- _Data_:
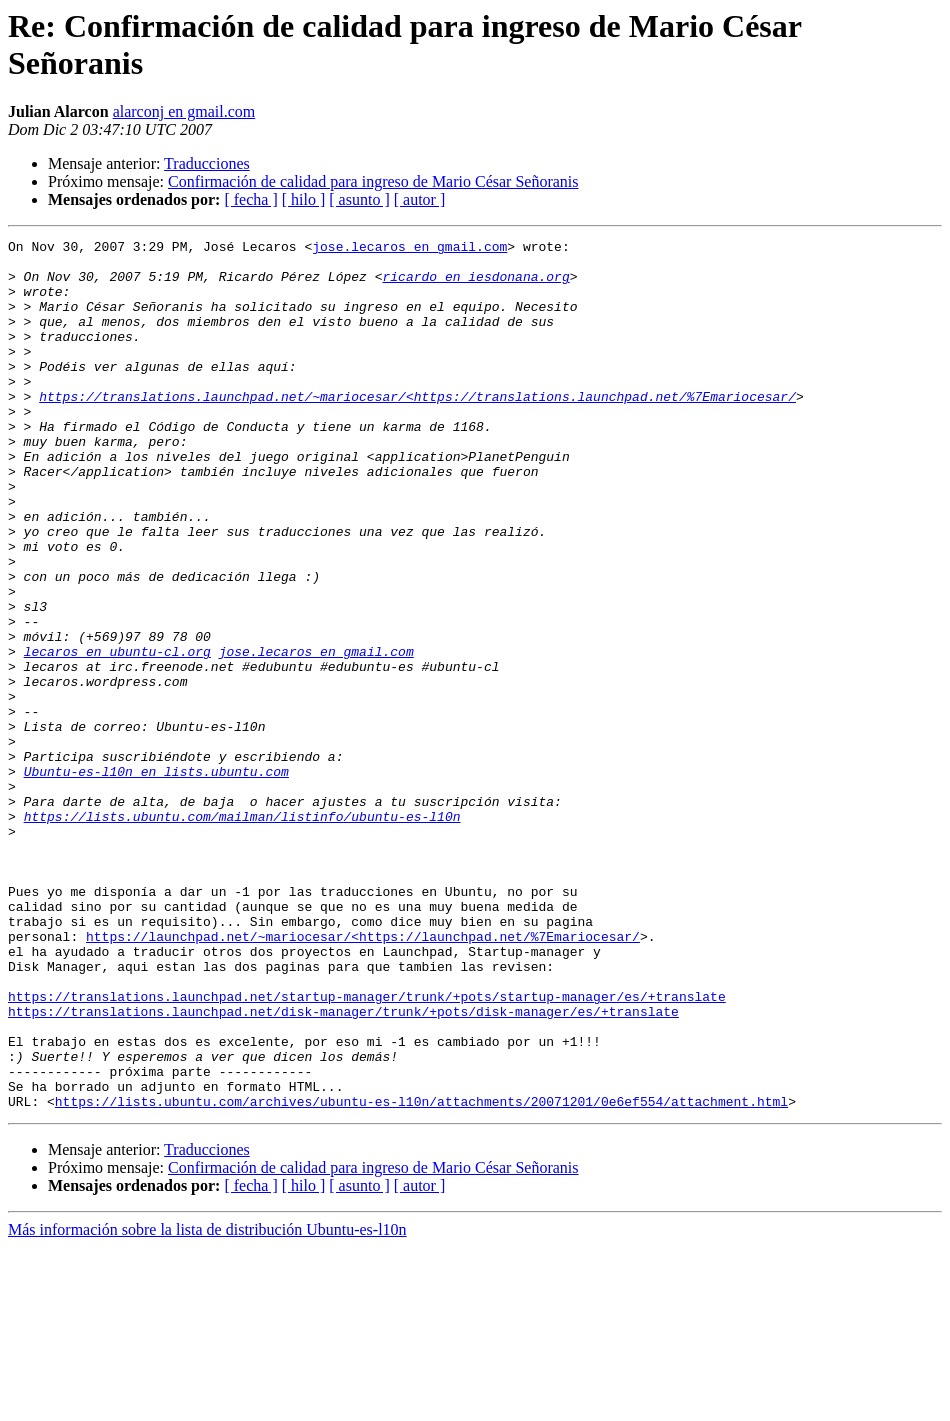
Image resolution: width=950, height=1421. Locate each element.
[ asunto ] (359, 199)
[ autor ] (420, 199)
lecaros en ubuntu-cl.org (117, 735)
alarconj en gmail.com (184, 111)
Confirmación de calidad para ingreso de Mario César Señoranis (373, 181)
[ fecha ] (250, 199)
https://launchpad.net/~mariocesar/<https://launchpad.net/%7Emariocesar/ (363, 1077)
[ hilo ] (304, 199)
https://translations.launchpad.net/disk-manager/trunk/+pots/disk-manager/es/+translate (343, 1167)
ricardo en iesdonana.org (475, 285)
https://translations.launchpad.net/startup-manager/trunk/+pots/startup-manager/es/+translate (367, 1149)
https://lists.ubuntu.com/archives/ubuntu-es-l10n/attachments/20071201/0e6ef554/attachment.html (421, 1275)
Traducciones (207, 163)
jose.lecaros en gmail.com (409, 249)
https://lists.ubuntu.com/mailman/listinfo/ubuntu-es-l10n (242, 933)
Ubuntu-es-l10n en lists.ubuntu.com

- _Directions for this task_:
Change every "lists.ubuntu.com" in the rows to "lists.example.org" and write all the rows out again with nothing else altered. Leave the pictures out.

- _Answer for this exercise_:
Image resolution: width=950, height=1421. Locate each element.
[ asunto ] (359, 199)
[ autor ] (420, 199)
lecaros en ubuntu-cl.org (117, 735)
alarconj en gmail.com (184, 111)
Confirmación de calidad para ingreso de Mario César Señoranis (373, 181)
[ fecha ] (250, 199)
https://launchpad.net/~mariocesar/<https://launchpad.net/%7Emariocesar/ (363, 1077)
[ hilo ] (304, 199)
https://translations.launchpad.net/disk-manager/trunk/+pots/disk-manager/es/+translate (343, 1167)
ricardo en iesdonana.org (475, 285)
https://translations.launchpad.net/startup-manager/trunk/+pots/startup-manager/es/+translate (367, 1149)
https://lists.example.org/archives/ubuntu-es-l10n/attachments/20071201/0e6ef554/attachment.html (421, 1275)
Traducciones (207, 163)
jose.lecaros en gmail.com (409, 249)
https://lists.example.org/mailman/listinfo/ubuntu-es-l10n (242, 933)
Ubuntu-es-l10n en lists.example.org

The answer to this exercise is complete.